Да, голос разума где-то там ещё маячит, но будто через толщу воды, потому что я не могу остановиться. Поддаюсь. Сама тянусь навстречу, обнимаю Костю за шею и первой проникаю языком в поцелуе в его рот.
Он принимает это за зелёный свет, подтягивает меня ближе и пересаживает к себе на колени. Характер поцелуя меняется. Он становится жарче, слаще, опаснее. Я будто медленно, но уверенно иду к красной линии, к обрыву, к неизвестности.
Горячая мужская ладонь скользит по моей спине, переходит на бедро и вниз до самого колена, вызывая нестерпимое желание напрячь бёдра. Наверное, Костя всё же чувствует какой-то импульс, хоть я и гашу это желание, и отвечает, сжав ладонь сильнее и скользнув ею обратно вверх, цепляя большим пальцем внутреннюю сторону бедра.

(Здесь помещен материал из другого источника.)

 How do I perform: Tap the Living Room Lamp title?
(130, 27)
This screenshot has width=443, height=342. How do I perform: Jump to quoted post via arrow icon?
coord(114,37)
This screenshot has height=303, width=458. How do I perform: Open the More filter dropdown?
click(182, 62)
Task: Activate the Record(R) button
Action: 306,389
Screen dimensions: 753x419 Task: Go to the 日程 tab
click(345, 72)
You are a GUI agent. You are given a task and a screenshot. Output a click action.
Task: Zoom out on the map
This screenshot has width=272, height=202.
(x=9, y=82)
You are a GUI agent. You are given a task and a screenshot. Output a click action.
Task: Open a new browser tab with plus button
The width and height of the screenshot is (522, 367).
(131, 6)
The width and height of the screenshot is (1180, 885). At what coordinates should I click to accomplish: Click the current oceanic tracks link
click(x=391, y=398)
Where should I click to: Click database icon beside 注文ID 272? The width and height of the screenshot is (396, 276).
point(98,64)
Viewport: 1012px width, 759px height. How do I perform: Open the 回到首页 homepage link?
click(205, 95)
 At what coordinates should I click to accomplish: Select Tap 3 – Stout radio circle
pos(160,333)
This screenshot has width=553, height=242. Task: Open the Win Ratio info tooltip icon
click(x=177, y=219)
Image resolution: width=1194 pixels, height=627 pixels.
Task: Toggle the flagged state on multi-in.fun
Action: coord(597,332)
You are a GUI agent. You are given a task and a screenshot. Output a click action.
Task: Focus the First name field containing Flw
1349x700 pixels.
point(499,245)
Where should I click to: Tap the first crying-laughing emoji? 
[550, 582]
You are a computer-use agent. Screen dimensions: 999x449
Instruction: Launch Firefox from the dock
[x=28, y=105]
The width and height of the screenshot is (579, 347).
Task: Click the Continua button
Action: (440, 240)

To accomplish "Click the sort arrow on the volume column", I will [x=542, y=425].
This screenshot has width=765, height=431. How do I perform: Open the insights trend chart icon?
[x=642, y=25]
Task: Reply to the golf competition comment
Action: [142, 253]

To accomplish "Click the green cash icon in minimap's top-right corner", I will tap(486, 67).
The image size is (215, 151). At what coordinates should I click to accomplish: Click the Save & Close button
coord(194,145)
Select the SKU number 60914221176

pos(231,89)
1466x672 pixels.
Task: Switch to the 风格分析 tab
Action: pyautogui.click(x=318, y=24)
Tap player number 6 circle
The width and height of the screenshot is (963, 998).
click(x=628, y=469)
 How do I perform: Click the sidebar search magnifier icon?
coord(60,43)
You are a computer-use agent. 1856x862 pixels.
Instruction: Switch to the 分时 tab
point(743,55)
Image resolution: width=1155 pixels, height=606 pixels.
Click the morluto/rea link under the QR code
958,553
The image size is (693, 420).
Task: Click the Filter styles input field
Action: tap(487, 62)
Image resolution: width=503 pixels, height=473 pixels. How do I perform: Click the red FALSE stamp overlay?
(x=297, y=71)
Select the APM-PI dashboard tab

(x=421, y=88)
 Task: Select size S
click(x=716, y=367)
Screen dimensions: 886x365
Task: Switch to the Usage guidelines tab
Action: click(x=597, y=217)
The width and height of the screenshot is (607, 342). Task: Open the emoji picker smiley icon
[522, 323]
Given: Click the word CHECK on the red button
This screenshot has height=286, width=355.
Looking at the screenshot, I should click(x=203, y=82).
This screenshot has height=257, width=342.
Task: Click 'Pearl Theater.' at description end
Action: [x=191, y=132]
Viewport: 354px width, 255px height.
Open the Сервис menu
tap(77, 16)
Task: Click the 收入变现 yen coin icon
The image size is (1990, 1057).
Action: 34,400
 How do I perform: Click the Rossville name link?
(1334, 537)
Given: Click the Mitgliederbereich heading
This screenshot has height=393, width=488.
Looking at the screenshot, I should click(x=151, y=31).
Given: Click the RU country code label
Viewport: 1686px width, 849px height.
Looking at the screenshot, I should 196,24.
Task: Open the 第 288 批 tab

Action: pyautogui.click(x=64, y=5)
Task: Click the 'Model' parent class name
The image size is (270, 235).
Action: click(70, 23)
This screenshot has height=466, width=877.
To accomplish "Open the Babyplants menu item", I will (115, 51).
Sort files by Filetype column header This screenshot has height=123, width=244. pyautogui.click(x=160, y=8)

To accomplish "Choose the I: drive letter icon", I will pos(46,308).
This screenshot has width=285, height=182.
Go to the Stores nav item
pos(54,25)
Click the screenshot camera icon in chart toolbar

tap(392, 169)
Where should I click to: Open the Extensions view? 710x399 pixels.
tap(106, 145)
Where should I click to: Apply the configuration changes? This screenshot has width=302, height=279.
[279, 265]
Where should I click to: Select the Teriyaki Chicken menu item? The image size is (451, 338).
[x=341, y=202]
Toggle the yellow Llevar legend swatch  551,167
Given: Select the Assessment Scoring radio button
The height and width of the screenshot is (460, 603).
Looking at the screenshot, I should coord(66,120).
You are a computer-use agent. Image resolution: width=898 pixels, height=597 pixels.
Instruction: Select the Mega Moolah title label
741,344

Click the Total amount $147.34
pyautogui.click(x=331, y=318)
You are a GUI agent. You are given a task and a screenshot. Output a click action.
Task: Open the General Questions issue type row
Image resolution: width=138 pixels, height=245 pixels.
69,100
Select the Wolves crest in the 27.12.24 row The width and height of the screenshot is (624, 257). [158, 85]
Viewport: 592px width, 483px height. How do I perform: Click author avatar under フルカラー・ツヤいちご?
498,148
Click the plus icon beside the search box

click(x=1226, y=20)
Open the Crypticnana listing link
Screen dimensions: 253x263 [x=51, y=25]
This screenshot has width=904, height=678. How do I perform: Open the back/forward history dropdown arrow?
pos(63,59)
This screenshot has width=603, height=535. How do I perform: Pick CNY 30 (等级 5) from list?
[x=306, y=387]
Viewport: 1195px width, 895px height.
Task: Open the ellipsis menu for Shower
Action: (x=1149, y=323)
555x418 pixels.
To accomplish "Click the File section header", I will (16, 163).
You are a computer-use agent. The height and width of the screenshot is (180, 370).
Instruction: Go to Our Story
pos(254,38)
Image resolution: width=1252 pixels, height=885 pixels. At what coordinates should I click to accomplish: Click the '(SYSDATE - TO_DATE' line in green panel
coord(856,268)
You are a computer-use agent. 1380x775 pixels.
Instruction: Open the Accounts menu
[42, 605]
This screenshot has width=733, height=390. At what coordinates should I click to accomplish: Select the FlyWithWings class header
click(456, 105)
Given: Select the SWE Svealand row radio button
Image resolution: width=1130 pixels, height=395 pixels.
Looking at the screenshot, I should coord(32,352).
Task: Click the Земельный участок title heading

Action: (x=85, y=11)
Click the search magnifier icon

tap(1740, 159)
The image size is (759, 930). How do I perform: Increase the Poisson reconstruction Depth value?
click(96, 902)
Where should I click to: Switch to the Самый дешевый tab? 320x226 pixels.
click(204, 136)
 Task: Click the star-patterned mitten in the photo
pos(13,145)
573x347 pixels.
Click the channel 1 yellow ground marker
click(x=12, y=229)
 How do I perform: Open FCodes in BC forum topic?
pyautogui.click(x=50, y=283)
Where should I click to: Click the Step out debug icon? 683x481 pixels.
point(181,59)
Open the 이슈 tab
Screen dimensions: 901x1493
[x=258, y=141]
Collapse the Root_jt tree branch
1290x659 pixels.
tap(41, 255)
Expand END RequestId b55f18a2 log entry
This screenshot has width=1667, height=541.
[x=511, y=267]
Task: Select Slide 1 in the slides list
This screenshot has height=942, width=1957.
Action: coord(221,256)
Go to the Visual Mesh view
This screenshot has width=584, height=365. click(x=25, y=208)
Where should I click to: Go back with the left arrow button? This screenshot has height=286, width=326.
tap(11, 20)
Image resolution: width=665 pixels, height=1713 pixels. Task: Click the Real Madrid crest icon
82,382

— Катя… — шепчет мне в шею. — Такая сладкая девочка моя.
Язык Макарского касается кожи моей шеи, заставляя задыхаться от ощущений. Так развратно и… так приятно. Он трогает пальцами мои губы, ведёт вниз к ключицам, а потом кладёт ладонь на грудь, мягко, аккуратно сжимает и одновременно прикусывает кожу на ключице.
Я чувствую, что между моих бёдер начинает гореть. Мне очень хочется, чтобы он коснулся и там. Наверное, это будет намного приятнее, чем когда я делаю это сама в одиночестве.
Второй рукой Костя крепче обнимает меня за талию, сильнее прижимает к себе, и я его чувствую. Твёрдый, внушительный член, что через одежду упирается между моих бёдер. Впервые так тесно ко мне, так реально. И это отрезвляет, пугает даже.
— Стой, — шепчу, упираясь ладонями Макарскому в плечи. — Я не… не могу.
Костя замирает на секунду, но не отпускает меня, даже наоборот, прижимает ещё крепче, резко выдохнув.
— У тебя “дни”? — снова принимается целовать мою шею. — Девочка моя, я же сгорю сейчас. Ты огнище же просто, моя зайка-Зайченко.
Я не успеваю ему ничего ответить, не знаю, как сформулировать мысль, а он снова целует меня в губы. Страстно подчиняет себе мой рот, крадёт дыхание, подчиняет.
— Нам будет хорошо вместе, Катя, — шепчет в губы, сплетает свои пальцы с моими с тыльной стороны ладони и прижимает к своим брюкам. — Чувствуешь, как я хочу тебя? Безумно… Не прогоняй меня, поцелуй его… Я с ума сойду же, Катенька, ну. Приласкай, а я отвечу, когда тебе можно будет.
Пока я соображаю, о чём он, сглатывая вязкую слюну, пальцы Макарского снова скользят по моим губам, а его губы прижимаются к уху.